OBJECTIVE A —
Please copy from the records, unchanged, the lines between the one holding "423x256 pixels. At" and the one holding "pos(47,146)", inclusive.

Start of QUOTED PASSAGE

Boston/Suffolk County MA — Multi-layered ICE resistance: police ignore all detainers, Wu bans staging
Police Detainer Refusal
Boston Police Department received 57 ICE detainer requests in 2025 — and ignored all of them. This is consistent with Boston’s Trust Act, which bans Boston police from holding immigrants in custody pending possible deportation unless a criminal warrant has been issued.
Source: WBUR — Boston police did not take action on any ICE detainers in 2025; Boston Globe — Boston Police ignored all ICE requests
City Property Ban
February 5, 2026: Mayor Michelle Wu issued an executive order banning ICE from staging operations or making civil immigration arrests on city property, including:
- Parking lots and garages
- Open spaces and parks
- City buildings
Five nearby cities followed Boston’s lead: Cambridge, Somerville, and others announced similar restrictions.

End of QUOTED PASSAGE
Start of RECORDS FOR THIS EXERCISE

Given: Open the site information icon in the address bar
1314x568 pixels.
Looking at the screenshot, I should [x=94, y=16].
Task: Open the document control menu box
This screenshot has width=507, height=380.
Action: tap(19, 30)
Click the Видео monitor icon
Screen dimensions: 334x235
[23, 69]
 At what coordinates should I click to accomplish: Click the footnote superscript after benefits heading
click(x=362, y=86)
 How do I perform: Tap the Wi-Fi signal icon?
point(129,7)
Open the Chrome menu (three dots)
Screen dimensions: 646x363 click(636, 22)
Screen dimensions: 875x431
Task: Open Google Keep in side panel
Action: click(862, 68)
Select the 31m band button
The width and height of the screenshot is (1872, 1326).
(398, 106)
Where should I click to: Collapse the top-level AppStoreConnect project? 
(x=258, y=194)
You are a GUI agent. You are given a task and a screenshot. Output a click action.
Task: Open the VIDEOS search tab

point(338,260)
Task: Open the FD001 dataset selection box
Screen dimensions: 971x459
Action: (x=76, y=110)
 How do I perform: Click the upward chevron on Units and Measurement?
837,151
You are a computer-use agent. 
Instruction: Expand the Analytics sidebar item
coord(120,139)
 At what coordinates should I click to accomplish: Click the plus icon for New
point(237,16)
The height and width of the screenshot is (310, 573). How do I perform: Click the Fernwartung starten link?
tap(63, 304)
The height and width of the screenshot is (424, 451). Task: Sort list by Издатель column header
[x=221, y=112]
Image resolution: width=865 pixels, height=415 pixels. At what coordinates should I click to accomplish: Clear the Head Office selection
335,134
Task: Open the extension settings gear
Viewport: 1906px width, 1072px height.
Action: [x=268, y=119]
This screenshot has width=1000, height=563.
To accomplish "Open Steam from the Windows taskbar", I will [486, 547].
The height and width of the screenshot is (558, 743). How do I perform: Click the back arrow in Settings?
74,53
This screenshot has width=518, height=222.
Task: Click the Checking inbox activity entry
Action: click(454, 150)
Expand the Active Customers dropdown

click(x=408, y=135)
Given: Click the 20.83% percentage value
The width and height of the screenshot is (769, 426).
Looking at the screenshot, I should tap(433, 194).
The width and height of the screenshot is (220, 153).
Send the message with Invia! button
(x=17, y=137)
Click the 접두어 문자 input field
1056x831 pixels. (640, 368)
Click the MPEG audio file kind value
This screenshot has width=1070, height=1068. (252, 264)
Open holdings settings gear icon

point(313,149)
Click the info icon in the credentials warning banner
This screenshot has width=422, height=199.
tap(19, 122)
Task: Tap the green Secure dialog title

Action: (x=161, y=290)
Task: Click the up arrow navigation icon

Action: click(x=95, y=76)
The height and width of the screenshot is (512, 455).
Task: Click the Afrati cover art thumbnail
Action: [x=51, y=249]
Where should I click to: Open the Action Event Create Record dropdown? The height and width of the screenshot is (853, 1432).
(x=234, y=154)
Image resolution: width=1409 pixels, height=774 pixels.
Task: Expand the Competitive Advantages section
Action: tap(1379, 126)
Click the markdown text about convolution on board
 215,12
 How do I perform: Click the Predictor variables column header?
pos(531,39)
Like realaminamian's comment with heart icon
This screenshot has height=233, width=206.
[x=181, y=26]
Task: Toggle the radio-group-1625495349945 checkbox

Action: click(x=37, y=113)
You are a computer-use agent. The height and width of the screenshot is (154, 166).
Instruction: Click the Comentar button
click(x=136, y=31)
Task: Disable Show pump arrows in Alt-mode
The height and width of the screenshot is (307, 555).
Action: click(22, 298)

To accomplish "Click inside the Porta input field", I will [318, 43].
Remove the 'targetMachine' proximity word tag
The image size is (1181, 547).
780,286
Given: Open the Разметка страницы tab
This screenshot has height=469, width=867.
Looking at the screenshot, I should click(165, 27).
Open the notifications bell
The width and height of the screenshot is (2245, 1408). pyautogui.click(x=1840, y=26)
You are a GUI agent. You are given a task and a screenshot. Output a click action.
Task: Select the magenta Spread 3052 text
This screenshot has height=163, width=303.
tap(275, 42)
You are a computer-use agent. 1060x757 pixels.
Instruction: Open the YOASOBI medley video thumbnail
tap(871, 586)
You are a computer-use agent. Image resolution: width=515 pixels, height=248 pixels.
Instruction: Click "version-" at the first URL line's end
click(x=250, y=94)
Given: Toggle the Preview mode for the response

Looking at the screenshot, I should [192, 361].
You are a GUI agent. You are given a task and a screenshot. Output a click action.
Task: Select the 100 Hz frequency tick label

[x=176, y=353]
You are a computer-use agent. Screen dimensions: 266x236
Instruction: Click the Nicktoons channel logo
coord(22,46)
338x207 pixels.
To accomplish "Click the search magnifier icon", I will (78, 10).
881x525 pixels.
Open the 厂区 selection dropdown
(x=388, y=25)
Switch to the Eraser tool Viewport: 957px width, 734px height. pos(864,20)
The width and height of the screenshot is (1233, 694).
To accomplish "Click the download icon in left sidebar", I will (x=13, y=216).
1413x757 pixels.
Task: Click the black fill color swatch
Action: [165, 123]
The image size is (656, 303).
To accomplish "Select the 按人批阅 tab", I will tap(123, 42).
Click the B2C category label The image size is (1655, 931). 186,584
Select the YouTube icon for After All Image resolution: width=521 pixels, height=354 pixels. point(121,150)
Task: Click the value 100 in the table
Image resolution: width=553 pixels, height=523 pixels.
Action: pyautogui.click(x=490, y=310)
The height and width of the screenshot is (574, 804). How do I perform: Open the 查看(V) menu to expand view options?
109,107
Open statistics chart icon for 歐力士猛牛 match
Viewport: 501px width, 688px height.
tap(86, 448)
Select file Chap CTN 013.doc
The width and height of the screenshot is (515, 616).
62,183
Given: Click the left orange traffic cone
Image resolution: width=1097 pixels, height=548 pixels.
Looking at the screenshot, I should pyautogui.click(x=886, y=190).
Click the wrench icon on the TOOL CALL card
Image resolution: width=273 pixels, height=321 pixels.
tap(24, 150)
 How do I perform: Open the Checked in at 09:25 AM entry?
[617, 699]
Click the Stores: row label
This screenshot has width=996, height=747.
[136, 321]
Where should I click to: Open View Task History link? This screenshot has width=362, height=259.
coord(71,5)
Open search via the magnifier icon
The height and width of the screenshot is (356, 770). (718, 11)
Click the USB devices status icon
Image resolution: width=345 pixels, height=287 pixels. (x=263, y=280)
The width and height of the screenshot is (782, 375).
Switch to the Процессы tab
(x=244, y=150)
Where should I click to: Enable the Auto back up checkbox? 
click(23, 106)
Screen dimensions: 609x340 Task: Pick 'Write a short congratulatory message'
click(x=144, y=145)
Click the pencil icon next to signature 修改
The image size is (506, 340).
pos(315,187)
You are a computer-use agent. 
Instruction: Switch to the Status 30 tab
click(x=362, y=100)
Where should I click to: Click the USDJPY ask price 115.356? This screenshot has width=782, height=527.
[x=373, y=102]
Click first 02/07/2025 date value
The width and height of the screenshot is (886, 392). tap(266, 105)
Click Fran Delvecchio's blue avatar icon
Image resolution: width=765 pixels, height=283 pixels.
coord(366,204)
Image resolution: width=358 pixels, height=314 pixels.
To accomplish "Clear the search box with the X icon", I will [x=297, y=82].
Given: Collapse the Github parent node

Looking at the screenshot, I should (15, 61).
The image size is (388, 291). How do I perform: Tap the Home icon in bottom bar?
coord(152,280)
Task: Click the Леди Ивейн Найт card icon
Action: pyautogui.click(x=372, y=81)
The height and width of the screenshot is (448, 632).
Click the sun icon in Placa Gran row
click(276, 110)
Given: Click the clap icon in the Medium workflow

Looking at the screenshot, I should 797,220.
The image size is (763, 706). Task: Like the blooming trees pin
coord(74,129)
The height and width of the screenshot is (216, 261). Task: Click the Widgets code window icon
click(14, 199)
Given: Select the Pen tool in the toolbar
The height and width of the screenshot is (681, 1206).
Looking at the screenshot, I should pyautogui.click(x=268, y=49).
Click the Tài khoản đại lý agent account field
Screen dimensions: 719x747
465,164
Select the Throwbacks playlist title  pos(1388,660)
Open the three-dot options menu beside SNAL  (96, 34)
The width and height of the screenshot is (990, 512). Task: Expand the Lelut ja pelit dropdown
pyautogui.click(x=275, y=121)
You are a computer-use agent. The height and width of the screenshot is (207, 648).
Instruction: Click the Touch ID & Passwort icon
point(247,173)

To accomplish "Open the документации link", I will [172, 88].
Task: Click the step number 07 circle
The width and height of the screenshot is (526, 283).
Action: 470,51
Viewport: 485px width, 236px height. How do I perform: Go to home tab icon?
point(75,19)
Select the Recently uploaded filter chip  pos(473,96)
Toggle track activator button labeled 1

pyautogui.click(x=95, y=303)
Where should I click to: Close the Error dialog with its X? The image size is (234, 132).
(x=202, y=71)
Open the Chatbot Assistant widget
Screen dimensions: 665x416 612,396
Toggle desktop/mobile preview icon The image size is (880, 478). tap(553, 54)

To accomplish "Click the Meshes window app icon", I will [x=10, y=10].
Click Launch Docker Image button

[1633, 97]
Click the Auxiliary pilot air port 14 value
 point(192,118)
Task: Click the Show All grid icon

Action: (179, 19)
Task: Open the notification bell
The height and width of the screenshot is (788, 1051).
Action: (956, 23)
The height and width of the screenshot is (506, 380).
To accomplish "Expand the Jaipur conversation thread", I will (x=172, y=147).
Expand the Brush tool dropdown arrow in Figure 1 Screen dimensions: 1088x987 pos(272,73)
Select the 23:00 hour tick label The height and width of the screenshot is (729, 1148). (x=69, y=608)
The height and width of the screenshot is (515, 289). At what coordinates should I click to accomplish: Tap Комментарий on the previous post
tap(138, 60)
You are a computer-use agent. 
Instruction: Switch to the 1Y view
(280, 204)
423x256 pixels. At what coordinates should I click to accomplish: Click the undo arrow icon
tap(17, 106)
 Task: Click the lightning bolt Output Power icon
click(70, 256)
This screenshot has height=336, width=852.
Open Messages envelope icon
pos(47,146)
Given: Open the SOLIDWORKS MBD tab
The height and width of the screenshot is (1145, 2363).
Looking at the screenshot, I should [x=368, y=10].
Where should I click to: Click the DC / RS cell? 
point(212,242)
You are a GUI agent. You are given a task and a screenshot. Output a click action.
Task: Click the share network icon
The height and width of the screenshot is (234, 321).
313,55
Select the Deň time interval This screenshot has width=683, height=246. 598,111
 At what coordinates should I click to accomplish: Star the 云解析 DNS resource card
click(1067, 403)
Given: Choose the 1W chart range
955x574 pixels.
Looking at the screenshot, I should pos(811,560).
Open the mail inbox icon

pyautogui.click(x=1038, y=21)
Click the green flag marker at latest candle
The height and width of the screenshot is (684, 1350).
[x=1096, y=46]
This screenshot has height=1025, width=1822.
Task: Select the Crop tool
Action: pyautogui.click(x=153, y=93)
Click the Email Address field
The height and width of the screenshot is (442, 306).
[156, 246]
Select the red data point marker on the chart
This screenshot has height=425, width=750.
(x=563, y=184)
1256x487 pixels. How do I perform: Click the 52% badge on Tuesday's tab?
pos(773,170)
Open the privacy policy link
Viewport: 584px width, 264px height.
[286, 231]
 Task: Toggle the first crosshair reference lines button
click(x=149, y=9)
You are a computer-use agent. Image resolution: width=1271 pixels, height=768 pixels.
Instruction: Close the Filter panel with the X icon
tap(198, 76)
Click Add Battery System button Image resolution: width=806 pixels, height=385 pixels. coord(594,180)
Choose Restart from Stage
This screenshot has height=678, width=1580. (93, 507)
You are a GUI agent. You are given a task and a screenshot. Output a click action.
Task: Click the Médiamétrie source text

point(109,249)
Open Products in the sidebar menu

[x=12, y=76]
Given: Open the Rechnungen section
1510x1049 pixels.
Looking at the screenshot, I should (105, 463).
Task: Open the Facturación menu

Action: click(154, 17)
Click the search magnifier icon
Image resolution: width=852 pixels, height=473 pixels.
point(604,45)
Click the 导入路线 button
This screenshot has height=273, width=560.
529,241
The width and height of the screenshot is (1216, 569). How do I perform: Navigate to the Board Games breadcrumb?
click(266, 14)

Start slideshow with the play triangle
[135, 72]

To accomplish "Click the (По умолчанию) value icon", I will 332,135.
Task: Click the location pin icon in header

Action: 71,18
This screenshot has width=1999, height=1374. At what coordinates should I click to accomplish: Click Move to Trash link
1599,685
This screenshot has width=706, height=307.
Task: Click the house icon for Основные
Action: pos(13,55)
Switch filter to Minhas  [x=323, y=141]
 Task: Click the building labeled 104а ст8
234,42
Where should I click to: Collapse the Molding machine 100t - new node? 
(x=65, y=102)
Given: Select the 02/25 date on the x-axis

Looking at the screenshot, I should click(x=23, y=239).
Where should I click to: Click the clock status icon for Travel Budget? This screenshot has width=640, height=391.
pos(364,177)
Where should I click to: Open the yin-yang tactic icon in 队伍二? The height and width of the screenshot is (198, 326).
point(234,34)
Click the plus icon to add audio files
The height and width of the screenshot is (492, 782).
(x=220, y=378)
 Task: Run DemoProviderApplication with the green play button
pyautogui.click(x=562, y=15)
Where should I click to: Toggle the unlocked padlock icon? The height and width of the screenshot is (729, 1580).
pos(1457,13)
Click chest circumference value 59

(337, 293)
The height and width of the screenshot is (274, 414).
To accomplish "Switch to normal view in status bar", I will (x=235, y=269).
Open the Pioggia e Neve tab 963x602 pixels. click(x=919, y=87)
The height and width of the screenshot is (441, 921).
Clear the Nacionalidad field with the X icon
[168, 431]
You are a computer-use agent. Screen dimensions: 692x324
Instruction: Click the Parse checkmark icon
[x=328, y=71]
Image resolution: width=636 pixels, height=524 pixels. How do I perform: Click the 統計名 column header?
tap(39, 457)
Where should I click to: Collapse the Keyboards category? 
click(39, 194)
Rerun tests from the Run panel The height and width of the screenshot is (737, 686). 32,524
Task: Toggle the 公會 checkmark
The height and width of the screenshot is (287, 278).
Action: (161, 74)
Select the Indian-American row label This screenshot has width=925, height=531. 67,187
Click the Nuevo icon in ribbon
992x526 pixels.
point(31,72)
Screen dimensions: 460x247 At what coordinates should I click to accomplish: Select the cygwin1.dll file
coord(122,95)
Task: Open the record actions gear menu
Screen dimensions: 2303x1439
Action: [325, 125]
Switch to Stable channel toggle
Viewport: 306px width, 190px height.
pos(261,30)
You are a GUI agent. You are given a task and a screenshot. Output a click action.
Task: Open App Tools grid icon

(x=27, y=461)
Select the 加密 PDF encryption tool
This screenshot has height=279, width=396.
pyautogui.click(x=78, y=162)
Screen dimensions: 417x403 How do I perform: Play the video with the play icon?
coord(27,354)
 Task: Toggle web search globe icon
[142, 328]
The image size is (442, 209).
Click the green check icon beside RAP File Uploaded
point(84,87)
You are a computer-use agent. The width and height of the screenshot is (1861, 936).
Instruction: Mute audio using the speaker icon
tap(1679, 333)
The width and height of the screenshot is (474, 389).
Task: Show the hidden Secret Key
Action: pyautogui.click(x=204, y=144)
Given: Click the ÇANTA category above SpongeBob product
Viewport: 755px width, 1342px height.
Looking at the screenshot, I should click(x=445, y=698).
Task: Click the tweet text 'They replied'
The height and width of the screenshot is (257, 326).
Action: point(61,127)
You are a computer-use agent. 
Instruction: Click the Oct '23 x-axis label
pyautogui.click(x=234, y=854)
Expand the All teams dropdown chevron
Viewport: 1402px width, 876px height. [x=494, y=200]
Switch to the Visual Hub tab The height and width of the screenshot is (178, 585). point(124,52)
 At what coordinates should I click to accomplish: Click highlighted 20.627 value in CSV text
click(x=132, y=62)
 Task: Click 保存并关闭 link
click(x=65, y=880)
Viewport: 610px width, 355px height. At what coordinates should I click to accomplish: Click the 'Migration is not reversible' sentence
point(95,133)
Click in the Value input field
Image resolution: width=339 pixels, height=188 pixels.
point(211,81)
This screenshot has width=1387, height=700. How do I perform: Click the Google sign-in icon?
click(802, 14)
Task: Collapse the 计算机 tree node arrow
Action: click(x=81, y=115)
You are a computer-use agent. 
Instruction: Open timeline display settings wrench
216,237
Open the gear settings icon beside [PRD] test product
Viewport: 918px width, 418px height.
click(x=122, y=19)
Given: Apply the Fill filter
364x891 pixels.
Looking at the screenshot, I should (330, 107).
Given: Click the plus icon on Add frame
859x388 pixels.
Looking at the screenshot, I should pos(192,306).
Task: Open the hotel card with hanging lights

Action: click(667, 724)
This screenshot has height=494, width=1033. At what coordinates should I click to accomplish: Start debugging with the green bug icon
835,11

End of RECORDS FOR THIS EXERCISE

OBJECTIVE B —
Answer these from the Boston ICE text, each on its own line:
(i) How many ICE detainer requests did the Boston Police Department receive in 2025?
(ii) On what date did Mayor Michelle Wu issue her executive order on city property?
(iii) Which law bars Boston police from holding immigrants pending possible deportation without a criminal warrant?

EXERCISE ANSWER A —
423x256 pixels. At what coordinates should I click to accomplish: Click the undo arrow icon
tap(17, 106)
 Task: Click the lightning bolt Output Power icon
click(70, 256)
This screenshot has height=336, width=852.
Open Messages envelope icon
pos(47,146)

EXERCISE ANSWER B —
(i) 57
(ii) February 5, 2026
(iii) Boston's Trust Act